One might contend that the outlook of the Romans was so different from that of Greek authors that such cross-reference would be confusing, if not positively misleading. There are however some clear instances where direct reference to Greek sources would have been illuminating and relevant. One might, for example, expect Tacitus’ movement towards increasingly distant tribes and the discovery of correspondingly primitive lifestyles, culminating in that of the Fenni in 46.3 to have evoked a mention of Agatharchides of Cnidus and his second-century BC description of the Arabian Gulf, in which the same kind of movement is observed. Perhaps more obviously, one would surely have expected that 45.5 on Tacitus’ supposition that the production of exotic substances such as incense and balsam in the East might be mirrored by similar phenomena in the West would be annotated with reference to Herodotus and his symmetrical world view, notably in the argument that Hyperboreans in the far North must be balanced by Hypernotians in the far South (Hdt. 4. 36). The attempts of Greek authors to make sense of the lands and peoples revealed by various conquests and the broadening of horizons seem to have much to offer our reading of Tacitus’ Germania, and their omission seems to me a serious loss.

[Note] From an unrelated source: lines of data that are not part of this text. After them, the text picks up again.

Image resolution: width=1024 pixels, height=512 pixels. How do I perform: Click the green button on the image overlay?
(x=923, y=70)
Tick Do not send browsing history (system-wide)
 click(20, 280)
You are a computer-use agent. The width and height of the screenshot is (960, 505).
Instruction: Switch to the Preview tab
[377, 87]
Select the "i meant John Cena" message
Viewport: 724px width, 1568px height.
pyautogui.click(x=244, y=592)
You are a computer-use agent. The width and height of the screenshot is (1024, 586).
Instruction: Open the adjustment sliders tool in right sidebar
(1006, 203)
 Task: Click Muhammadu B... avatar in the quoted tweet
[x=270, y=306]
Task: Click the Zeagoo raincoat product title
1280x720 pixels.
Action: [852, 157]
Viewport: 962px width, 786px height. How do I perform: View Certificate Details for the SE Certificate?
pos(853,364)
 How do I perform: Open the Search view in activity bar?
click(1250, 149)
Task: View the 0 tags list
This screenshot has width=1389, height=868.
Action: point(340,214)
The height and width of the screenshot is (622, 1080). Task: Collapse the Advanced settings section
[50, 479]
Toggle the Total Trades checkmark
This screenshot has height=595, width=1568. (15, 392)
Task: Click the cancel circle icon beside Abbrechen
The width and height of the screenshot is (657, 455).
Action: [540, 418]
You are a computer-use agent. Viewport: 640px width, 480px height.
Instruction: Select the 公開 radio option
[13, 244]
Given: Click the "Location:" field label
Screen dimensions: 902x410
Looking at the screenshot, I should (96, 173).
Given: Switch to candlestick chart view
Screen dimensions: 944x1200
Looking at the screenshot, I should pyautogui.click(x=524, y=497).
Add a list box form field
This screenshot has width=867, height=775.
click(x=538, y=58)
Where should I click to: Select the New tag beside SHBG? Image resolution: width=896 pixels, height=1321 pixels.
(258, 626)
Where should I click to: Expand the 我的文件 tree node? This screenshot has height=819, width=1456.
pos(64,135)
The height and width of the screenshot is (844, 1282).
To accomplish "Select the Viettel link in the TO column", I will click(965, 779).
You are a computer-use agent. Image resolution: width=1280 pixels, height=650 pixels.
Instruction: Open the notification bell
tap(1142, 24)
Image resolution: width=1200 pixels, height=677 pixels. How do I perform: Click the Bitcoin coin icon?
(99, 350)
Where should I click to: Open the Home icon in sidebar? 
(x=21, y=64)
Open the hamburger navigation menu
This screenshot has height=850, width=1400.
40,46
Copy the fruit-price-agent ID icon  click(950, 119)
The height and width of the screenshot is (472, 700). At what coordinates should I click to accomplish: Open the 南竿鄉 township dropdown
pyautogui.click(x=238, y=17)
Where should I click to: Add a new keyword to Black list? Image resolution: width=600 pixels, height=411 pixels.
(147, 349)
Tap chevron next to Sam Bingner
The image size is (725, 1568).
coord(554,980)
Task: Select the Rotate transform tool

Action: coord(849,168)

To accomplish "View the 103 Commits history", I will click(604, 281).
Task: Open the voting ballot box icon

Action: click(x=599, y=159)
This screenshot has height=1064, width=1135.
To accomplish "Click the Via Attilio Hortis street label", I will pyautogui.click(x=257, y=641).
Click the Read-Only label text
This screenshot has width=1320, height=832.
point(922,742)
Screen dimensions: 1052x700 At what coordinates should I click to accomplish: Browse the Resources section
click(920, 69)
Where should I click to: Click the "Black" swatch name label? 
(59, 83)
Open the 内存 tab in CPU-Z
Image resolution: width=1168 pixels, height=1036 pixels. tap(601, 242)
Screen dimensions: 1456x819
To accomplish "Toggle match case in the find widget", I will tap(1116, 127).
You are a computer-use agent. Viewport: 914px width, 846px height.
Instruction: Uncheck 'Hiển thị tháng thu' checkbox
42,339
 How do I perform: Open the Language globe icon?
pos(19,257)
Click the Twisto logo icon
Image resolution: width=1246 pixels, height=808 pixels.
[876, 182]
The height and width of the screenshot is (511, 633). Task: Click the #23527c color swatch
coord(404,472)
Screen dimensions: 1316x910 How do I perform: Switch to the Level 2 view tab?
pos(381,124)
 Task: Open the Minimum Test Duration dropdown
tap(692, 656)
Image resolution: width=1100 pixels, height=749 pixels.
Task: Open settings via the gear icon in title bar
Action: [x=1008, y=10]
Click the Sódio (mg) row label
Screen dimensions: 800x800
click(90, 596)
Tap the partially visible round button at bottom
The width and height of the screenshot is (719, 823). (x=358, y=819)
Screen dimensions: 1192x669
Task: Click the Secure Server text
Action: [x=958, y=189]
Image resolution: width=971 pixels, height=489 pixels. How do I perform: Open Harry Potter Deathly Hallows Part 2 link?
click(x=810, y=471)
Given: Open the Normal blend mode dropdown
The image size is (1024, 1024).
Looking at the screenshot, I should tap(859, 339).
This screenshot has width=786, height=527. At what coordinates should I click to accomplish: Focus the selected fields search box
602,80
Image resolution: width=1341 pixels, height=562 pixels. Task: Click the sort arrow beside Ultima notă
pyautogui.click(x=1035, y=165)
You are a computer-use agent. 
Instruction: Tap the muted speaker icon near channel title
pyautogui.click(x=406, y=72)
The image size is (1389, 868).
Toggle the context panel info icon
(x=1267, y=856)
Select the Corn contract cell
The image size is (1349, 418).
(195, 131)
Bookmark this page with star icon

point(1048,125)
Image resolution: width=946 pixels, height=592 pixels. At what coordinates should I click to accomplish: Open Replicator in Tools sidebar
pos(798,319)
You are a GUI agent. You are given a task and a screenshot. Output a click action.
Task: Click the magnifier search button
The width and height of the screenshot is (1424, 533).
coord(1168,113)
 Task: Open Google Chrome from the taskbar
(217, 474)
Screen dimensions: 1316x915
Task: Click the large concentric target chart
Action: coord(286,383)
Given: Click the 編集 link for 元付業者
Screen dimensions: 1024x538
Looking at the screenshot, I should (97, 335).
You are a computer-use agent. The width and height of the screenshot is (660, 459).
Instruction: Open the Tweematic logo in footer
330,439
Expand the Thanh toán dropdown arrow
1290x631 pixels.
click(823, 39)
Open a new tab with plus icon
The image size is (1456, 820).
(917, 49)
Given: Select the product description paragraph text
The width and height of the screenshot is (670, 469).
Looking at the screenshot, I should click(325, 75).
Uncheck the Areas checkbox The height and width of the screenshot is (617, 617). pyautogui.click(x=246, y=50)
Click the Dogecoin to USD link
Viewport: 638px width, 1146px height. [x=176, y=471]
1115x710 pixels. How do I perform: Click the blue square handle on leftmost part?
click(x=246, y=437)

However, there is one author whose absence from this commentary gives particular cause for concern. Even if we can exclude Agatharchides and Herodotus on the grounds that they were not writing specifically about North-west Europe, or because they were not concerned with the Roman discovery of the world, neither of these reasons will allow for the exclusion of Posidonius. It is true that not much remains of the writings of this author, reputed to be one of the greatest intellectuals of the late Hellenistic age. It is true that he wrote in Greek, not Latin. But we must surely place him and his world-view in the context of Roman expansion; and we do know from extant fragments of his Histories that he dealt, amongst other places, with the area treated by Tacitus in the Germania. On the general Posidonian picture of North-western Europe, see G. Dobesch Das europäische ‘Barbaricum’ und die Zone der Mediterrankultur: Ihre historische Wechselwirkung und das Geschichtsbild des Poseidonios, Vienna: Holzhausen, 1995; but it would have shed light in particular on Tacitus’ description of German dining customs (22-3) to refer to Posidonius on the same theme, and it is hard to understand how Tacitus’ reference to the Cimbri and furthermore to their migration could not have evoked a mention of Posidonius’ famous treatments of the same ( FGrH 87 F 28 and 31). These seem to me lost opportunities to provide a literary context for Tacitus’ Germania, placed firmly in the well-established ethnographical tradition.
However, in spite of these limitations this is a valuable volume. It has much to offer both in terms of detailed information and in its lively enthusiasm for the subject matter. The pace is just right; the interest level high. The aim of bringing the Germania to an English-speaking readership in a readily accessible way is surely fulfilled.